Heathrow faces strike action from today and throughout February in a dispute over pay and conditions.
The Unite union warned that action today (Friday) is part of at least a month of disruption at the airport.
The UK’s main aviation union has already announced strikes for February 9, 13, 16 and 18 and further industrial action is expected in the future.
Unite previously took four days of strike action in December as part of the dispute.
The London hub insists it will keep operating despite the walkout by workers, including baggage handlers and firefighters.
The union accused Heathrow of firing and rehire its entire workforce on “vastly inferior” wages and conditions.
The Covid crisis has cost Heathrow more than £1.5 billion as passengers numbers have been hit by lockdowns and restrictions.
The number of travellers using the London hub fell 72.7% to 22.1 million over 2019 levels.
Unite said it was taking a flexible approach to the strike action with different groups of workers embarking on strike action at different times, involving firefighters, engineers, security, baggage operations, central terminal operations, landside and airside operations.
Heathrow is using sub-contractors, agency workers and casual staff as a contingency when workers are on strike.
Unite regional co-ordinating officer Wayne King said: “[Heathrow] has brutally stripped workers of their pay and left many of them unable to make ends meet.
“With workers being forced to downsize and give up their cars it is not surprising that they are determined to step up industrial action.
“[Heathrow]’s motives from the outset have been all about greed and not about need.

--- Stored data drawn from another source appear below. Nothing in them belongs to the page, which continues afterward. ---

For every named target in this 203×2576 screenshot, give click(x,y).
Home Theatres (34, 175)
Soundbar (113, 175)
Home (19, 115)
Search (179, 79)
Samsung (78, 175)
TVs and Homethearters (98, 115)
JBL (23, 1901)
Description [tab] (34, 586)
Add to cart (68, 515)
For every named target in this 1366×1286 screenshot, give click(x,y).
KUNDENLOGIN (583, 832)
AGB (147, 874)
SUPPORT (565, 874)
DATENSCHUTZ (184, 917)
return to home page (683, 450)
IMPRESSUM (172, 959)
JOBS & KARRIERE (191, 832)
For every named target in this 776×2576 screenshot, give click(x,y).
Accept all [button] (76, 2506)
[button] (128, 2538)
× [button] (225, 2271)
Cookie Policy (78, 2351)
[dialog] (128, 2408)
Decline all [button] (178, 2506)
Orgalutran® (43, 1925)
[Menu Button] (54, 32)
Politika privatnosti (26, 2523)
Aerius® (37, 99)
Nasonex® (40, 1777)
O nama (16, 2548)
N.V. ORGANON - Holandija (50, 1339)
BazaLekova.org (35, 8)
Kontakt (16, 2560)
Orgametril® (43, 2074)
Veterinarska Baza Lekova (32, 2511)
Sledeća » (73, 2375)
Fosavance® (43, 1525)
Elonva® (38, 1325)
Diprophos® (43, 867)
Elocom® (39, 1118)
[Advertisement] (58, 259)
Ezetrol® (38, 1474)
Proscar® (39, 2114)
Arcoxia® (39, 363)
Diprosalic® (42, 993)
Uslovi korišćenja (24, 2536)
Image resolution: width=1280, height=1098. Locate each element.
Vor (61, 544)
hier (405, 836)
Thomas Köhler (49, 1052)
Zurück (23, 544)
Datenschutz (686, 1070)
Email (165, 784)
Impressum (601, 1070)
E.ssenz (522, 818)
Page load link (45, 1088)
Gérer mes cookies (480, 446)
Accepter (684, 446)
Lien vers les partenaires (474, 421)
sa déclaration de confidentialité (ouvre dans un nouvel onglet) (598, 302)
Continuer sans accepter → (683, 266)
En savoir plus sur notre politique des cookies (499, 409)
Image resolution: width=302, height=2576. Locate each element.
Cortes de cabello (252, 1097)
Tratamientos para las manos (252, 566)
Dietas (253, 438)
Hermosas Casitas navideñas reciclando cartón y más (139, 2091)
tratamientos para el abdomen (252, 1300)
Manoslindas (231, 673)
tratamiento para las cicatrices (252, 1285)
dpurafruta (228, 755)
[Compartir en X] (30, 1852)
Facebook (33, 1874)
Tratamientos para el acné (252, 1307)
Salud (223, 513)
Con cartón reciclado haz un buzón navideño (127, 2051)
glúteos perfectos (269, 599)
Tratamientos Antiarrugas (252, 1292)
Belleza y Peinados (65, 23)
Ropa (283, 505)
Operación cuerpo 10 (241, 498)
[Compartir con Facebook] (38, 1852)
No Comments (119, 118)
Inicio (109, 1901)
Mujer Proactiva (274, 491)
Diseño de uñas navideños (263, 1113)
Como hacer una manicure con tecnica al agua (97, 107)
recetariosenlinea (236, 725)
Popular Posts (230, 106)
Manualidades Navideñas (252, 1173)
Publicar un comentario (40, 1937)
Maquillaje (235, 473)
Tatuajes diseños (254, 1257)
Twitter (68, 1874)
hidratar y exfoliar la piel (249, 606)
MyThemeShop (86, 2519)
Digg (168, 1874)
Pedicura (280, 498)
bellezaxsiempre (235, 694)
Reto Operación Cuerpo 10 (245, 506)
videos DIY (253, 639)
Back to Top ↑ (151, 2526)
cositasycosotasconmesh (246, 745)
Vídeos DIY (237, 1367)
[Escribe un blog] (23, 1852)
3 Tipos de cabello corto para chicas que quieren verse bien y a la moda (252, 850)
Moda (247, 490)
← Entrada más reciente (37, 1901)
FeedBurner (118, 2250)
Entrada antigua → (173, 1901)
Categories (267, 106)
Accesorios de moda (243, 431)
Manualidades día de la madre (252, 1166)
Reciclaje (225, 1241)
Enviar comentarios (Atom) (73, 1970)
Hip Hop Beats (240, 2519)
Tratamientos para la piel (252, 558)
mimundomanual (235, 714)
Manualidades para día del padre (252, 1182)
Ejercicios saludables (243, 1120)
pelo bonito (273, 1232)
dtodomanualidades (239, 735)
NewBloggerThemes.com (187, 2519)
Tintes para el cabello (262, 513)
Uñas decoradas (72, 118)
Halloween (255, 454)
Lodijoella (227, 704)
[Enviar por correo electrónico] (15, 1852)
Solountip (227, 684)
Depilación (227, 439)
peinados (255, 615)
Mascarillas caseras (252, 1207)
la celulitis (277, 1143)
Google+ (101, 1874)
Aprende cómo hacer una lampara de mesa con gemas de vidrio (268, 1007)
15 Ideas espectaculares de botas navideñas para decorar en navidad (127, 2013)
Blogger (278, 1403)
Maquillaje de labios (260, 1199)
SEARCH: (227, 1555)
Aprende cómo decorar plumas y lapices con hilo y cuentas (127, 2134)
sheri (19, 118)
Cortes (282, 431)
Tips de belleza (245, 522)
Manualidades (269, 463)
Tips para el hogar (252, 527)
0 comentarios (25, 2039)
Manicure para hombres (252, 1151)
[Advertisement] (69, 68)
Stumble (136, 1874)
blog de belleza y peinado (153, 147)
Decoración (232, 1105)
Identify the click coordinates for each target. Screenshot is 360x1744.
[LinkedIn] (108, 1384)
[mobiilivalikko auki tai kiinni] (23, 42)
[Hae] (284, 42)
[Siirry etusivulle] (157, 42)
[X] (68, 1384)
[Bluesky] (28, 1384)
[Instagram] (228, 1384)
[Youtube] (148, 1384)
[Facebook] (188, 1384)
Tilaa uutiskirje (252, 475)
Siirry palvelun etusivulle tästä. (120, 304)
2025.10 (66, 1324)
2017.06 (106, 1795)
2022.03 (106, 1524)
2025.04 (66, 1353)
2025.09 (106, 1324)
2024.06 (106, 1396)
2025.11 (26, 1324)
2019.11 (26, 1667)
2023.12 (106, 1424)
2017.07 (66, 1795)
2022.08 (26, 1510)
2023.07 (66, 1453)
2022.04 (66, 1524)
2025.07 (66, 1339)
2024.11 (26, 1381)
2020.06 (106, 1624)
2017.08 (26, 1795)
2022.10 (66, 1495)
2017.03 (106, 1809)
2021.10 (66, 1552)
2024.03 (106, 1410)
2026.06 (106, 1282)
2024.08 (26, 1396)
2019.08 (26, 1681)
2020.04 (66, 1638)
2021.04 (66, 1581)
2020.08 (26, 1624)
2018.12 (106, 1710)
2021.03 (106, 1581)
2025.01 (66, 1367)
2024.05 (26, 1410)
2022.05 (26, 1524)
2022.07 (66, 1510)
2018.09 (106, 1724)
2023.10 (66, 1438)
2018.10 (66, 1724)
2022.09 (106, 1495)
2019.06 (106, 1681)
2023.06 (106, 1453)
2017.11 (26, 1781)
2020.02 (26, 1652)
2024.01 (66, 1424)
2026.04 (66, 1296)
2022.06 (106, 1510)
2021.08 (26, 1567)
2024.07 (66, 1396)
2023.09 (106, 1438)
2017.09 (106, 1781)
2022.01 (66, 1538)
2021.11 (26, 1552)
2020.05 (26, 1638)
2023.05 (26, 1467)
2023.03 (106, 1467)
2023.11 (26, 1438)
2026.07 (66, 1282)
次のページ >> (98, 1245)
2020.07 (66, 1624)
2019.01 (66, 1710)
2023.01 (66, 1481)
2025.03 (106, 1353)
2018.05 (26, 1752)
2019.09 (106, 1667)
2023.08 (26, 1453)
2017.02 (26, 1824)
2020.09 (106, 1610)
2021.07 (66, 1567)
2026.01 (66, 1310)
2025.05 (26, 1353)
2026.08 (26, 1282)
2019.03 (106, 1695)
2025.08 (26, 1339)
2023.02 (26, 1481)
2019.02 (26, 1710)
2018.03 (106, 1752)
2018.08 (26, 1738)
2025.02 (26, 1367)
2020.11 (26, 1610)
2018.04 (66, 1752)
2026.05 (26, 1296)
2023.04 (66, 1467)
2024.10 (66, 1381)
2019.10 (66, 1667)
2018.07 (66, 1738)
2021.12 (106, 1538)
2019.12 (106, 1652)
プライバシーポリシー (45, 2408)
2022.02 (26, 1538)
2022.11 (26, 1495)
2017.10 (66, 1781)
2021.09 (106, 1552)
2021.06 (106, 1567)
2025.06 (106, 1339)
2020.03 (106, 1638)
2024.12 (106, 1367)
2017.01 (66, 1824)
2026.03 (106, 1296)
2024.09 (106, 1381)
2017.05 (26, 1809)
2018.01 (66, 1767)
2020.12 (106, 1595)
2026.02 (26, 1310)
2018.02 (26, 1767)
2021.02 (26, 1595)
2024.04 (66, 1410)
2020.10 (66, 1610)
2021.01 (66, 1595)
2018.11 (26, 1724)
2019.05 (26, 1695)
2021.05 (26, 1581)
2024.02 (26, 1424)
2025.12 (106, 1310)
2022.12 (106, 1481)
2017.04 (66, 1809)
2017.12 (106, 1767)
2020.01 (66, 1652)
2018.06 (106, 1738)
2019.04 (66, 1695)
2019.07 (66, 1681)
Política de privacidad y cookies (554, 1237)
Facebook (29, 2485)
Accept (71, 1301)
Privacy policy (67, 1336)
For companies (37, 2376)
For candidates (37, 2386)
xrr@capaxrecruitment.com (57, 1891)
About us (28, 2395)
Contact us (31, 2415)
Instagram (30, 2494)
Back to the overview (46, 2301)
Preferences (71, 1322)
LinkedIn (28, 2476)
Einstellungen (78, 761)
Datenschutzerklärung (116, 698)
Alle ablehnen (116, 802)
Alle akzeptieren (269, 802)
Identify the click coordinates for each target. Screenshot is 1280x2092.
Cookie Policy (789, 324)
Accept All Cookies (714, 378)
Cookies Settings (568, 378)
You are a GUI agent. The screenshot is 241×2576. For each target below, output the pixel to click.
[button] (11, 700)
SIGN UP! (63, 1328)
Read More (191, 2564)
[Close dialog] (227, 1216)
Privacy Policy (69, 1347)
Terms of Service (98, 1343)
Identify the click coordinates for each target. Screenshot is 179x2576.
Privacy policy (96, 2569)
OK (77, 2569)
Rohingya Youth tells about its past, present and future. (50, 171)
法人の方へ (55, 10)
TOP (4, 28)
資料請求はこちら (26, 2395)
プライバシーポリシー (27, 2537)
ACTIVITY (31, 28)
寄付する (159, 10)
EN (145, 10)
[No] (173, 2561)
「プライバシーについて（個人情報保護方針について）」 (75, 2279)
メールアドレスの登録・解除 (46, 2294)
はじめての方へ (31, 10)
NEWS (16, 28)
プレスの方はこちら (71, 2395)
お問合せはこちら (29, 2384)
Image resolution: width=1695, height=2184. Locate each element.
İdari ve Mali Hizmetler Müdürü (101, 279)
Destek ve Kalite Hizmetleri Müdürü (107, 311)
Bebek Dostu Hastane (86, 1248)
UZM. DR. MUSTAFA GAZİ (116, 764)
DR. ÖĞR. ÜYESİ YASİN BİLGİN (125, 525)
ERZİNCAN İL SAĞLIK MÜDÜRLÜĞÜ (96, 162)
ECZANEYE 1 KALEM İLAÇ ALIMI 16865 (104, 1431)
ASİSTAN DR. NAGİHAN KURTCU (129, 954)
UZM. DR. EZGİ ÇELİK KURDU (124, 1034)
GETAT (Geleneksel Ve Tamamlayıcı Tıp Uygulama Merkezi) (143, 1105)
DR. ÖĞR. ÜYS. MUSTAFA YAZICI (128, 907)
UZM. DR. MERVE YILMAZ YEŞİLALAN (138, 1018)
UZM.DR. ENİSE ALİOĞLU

If this was linked to the Covid-19 pandemic and its impact on aviation, then cuts to pay would be temporary and not permanent.”
A Heathrow spokesperson said: “Every frontline colleague has accepted the new offer which pays above the market rate and London living wage.
“Nobody has been fired and rehired and indeed, 48% saw no change or experienced a pay increase.”
There will be a ‘business recovery incentive payment’ to all workers if the airport has recovered sufficiently in two years’ time, the spokesperson said, adding that its approach had prevented “huge swathes of compulsory redundancies”.
“These strikes unnecessarily threaten further damage to our business already facing a number of challenges, with virtually no support from government.”